GSK’s perpetual asthma inhaler updates have kept generics makers chasing a moving target for more than half a century, and it’s patients who are being forced to foot the bill, a new lawsuit filed in a Missouri federal court contends.
Angling to block generics of Ventolin and Arnuity Ellipta, GSK for decades has “schemed” the FDA drug-device approval system to shield its asthma inhalers with patents and regulatory exclusivity, according to the proposed class-action complaint.
The company used a ploy known as “device hopping,” in which a branded inhaler is retired and succeeded by a follow-on inhaler with the same active ingredients. The new product then gets a new patent and regulatory protection periods, court documents filed Friday claim.
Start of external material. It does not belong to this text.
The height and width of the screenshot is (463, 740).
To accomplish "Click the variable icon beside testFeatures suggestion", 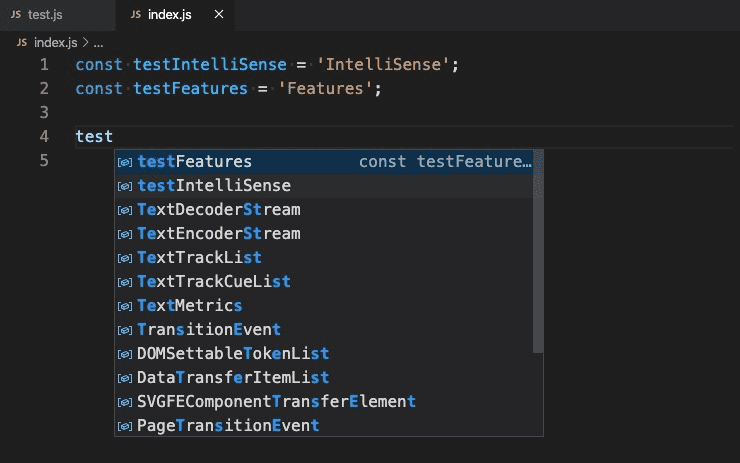I will pos(125,162).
“[GSK] knowingly and intentionally engaged in an anticompetitive scheme designed to block and delay entry of competing inhalers,” argues plaintiff Elliot Conrad Dale, a Jackson County, Missouri, man who paid part of the purchase price for Ventolin and Arnuity Ellipta during the period when GSK was allegedly running its schemes.
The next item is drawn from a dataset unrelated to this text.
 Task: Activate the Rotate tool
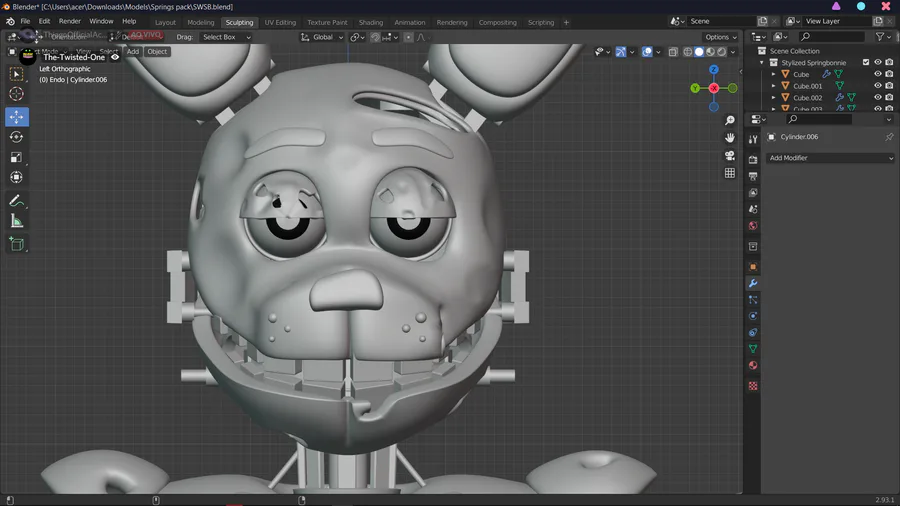[x=17, y=137]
GSK declined to comment on the lawsuit.
Dale argues the company's strategy allowed it to fabricate more than 60 years of uninterrupted patent and regulatory protection for its Ventolin inhaler line and more than 35 years of protection for its Flovent and Arnuity Ellipta devices.
With its extended exclusivity, GSK charged “artificially inflated prices for inhalers," the suit says. The high cost of inhalers is recognized as a “significant public health concern” in the U.S., where decades-old devices represent some 5% of total net retail spending on prescription drugs, the lawsuit adds.
If competitors had been allowed to reach the market in a timely manner, Dale says he and other wouldn't have been forced to shell out for expensive branded drugs.
The plaintiff seeks an injunction against the “deceptive, unfair, unconscionable, and unlawful business practices” GSK is accused of, plus potential damages.
Dale has brought the lawsuit on his behalf plus that of all others in the U.S. who paid some or all of the purchase price for Ventolin and Arnuity Ellipta.